COVID-19 intensifies the need for rapid adoption of digital health
Australia’s digital health strategy involves turning aspirations into products that protect personal information, improve workflows and deliver improved outcomes.
Internationally, COVID-19 has put health and wellness at the centre of government and community attention. In Australia, it has brought intense focus to the ability of our healthcare system to meet the challenge posed by this global pandemic.
It has also highlighted the incredibly important role of digital technologies and the health sector to plan and manage health services: protecting patients and clinicians by enabling the delivery of care in new ways.
Since Australia saw the initial spikes in COVID-19 cases and our first waves of lockdown restrictions, virtually every individual has been impacted in one way or another. For many of us this impact has been experiencing what a health ecosystem can provide using digital health technologies; for example, the ease with which we can access essential primary health services through the expansion of Medicare-subsidised telehealth services.
For software developers and IT professionals working in the health sector, medium- and long-term plans have had accelerated delivery timeframes; for example, the delivery of electronic prescriptions nationally. This initiative was pursued by the Australian Government under the National Health Plan for COVID-19 to enable Australians to receive their medications electronically while in self-isolation.
Australia’s healthcare system is held in high regard internationally and we have a clear strategy for a national health system enabled by digital health technologies. From a technology perspective, this involves turning aspirations into products — products that meet our uncompromising requirements that protect people’s personal health information, improve the workflows of healthcare providers and deliver improved health outcomes.
Better health for all Australians
If you are interested in technology, it is likely that you already appreciate the importance of a healthcare system where you can access your medical information online and your healthcare providers share information online rather than by fax or mail.
In addition to increasing awareness of how technology can support healthcare, COVID-19 has pushed us to accelerate industry innovation, as well as digital health literacy among the wider public and healthcare industry.
People were reportedly putting off usual health checks — or even urgently needed treatment — due to COVID-19 related fears. This prompted industry concerns of an ‘infodemic’ and was the basis of the ‘Don’t put your health on hold’ awareness campaign.
To support awareness efforts, the Australian Digital Health Agency (the Agency) launched a digital health guide to help Australians find the latest health information and advice about navigating the healthcare system.
Two accelerated digital health features — telehealth and electronic prescriptions — were always planned to be part of our health system. COVID-19 gave telehealth a kickstart and prompted a quicker implementation of electronic prescriptions.
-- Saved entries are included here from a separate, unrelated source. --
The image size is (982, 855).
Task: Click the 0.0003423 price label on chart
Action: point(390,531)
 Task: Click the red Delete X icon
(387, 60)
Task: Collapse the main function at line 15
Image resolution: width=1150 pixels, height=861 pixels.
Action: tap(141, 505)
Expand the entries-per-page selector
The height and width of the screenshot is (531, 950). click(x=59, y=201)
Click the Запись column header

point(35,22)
Also, along with supporting and expediting advances that already exist, further innovation is still vital. Continued innovation is a key pillar of the National Digital Health Strategy (the Strategy).
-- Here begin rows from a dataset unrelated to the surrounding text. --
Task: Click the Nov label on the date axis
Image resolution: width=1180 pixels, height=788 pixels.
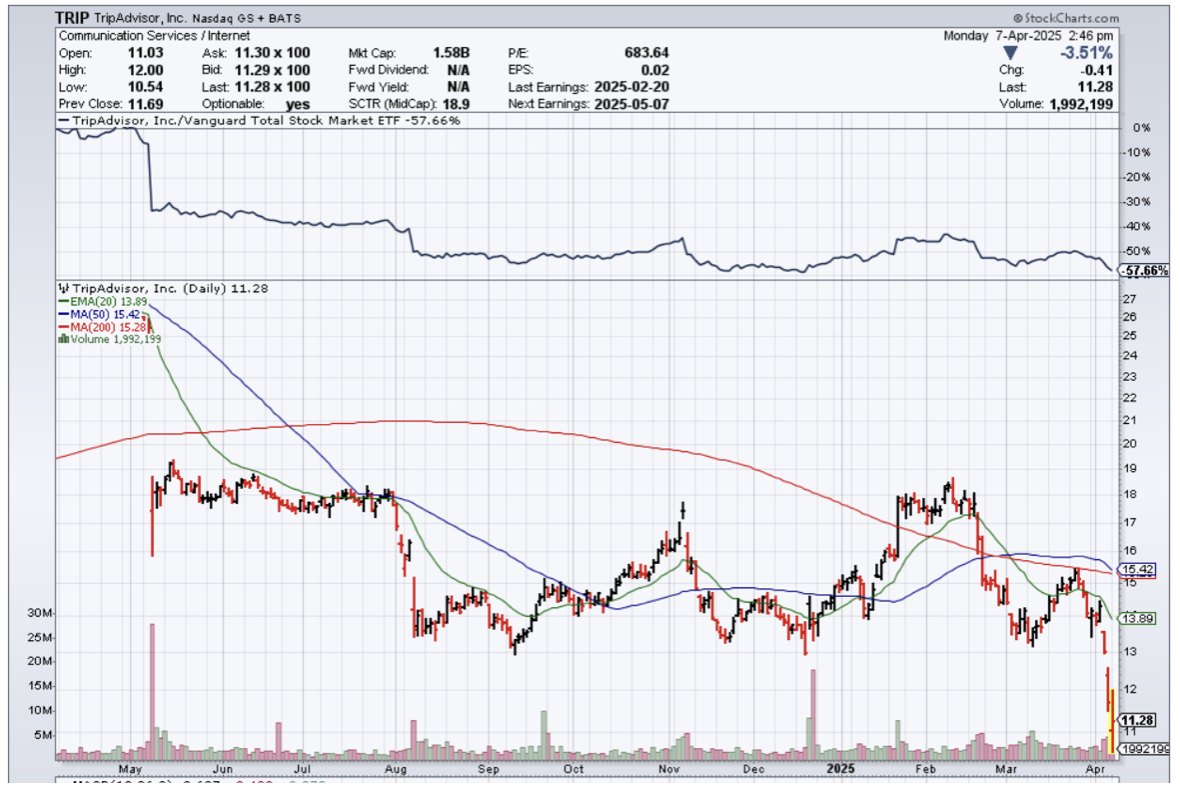Action: pos(669,769)
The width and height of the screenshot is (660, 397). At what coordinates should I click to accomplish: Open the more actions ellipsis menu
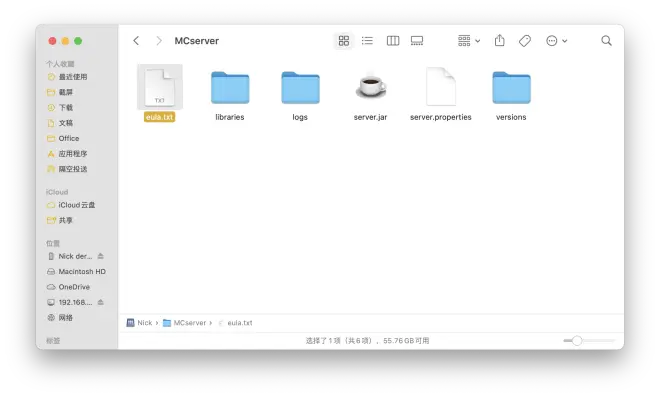pyautogui.click(x=556, y=41)
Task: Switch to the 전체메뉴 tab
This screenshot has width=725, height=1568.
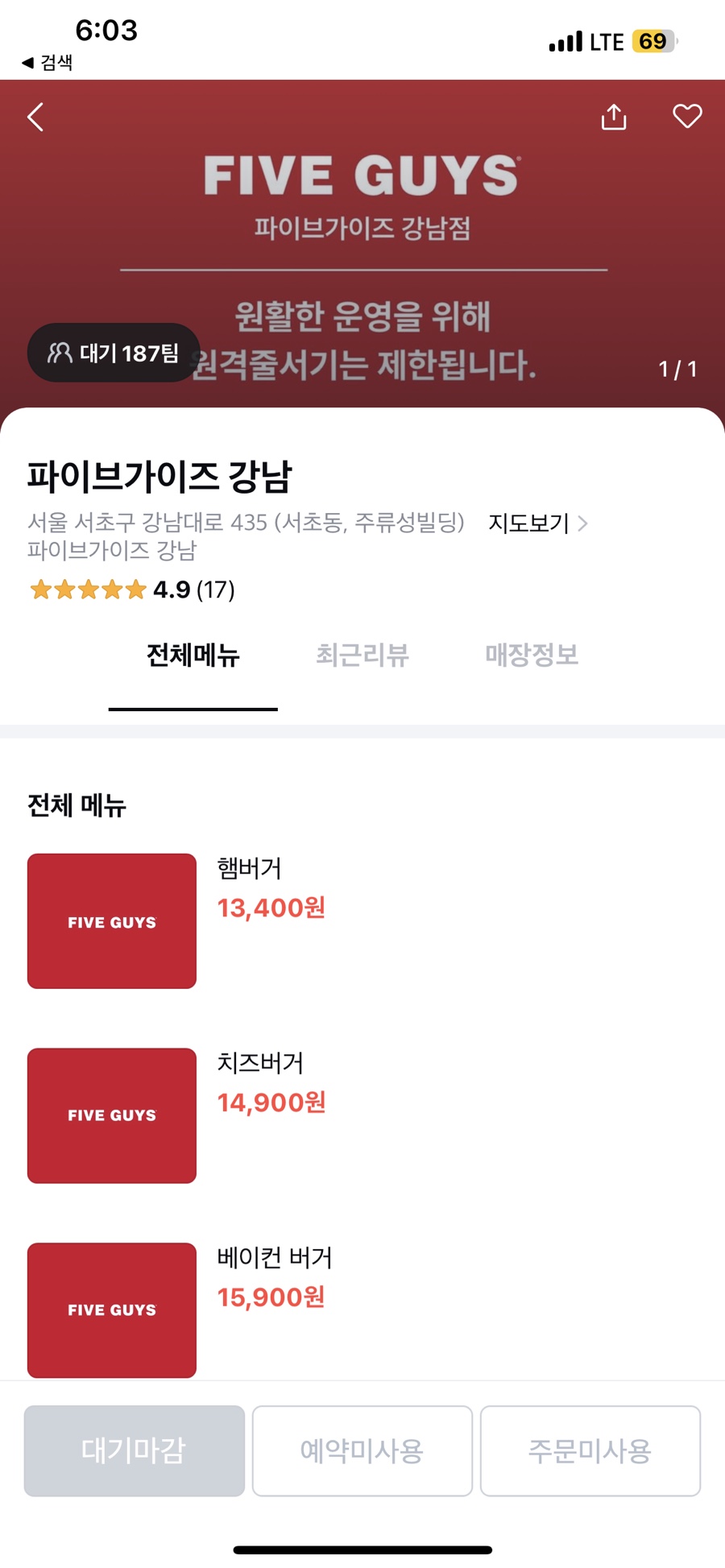Action: click(193, 656)
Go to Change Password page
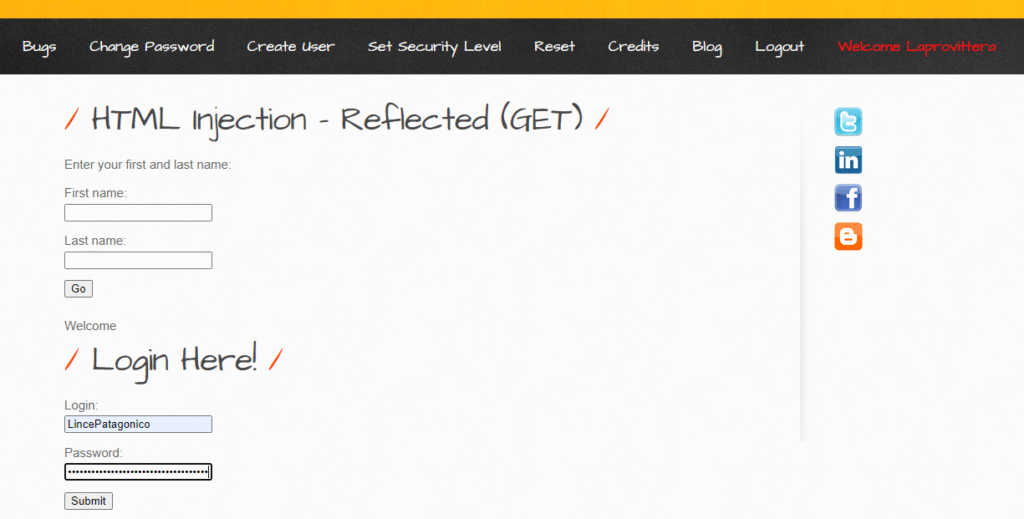Viewport: 1024px width, 519px height. [151, 47]
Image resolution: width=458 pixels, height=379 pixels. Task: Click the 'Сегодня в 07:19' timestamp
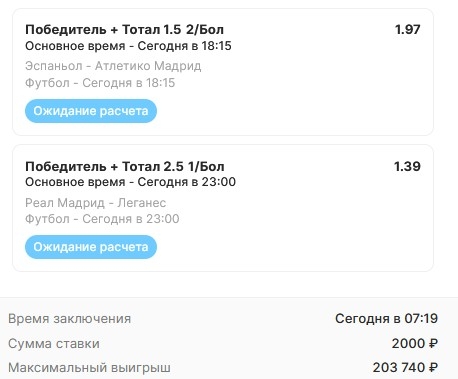click(386, 318)
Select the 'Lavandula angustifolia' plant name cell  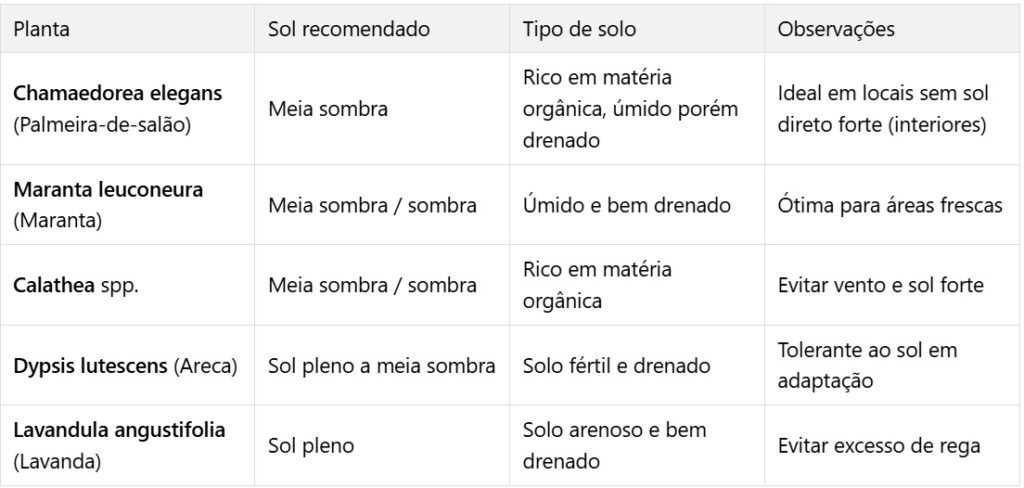[119, 445]
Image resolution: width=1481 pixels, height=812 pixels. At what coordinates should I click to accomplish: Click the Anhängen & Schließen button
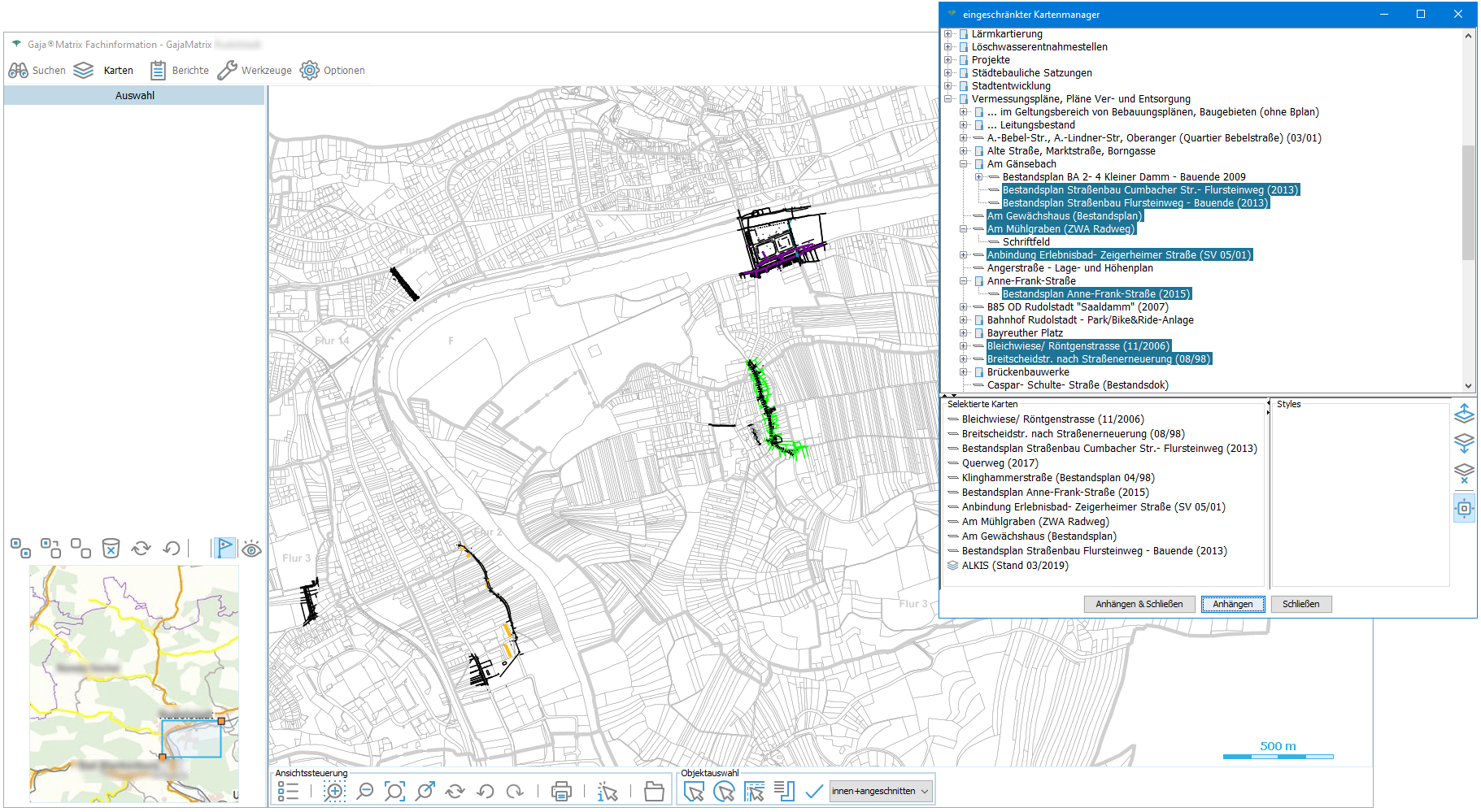click(1139, 604)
With the Strategy as the foundation and to support the national COVID-19 response, the Agency ran an Innovation Challenge to champion digital health innovation across Australia and to provide a healthier future for Australians through connected health care. It invited participants to address one of three themes: digital clinical care, digital social care, and digital health population management and future preparedness.
Across the applications received and the challenge’s five winners, we were impressed with the breadth of innovation focused on solving key healthcare challenges.
The idea behind this initiative came from consulting international partners — which leads to the next area of focus.
Deeper international cooperation
A global pandemic has swiftly highlighted the value of international coordination and collaboration on key health challenges. Government responses around the world provided guidance and helped to inform our response here in Australia: preparedness and speed in Taiwan, public–private partnership in Iceland, and mass testing and contact-tracing technology in the Republic of Korea (South Korea).
The Agency has long-since prioritised international collaboration, as the inaugural Chair and Secretariat of the Global Digital Health Partnership (GDHP). Until the development of a vaccine and with mobility restrictions likely to continue, Australia will need to recommit to new and creative ways to engage with our global partners and learn from approaches unfolding in other countries. As a member of GDHP, Australia played a lead role in the development of a series of recently released white papers on digital health best practice.
Our National Digital Health Strategy offers a blueprint for Australia’s digital health future. To realise its aspirations, though, we’ll need to continue engaging with all Australians on the importance of digital health, proactively seeking out innovation and collaborating with other countries on what we’ve learned.
This isn’t just necessary for improving Australians’ health outcomes during the current pandemic, or even future public health crises. It’s necessary for addressing the myriad other health problems and systemic issues that predated the pandemic — especially now that we’ve all felt the personal impact of these issues a little more widely and a little more acutely.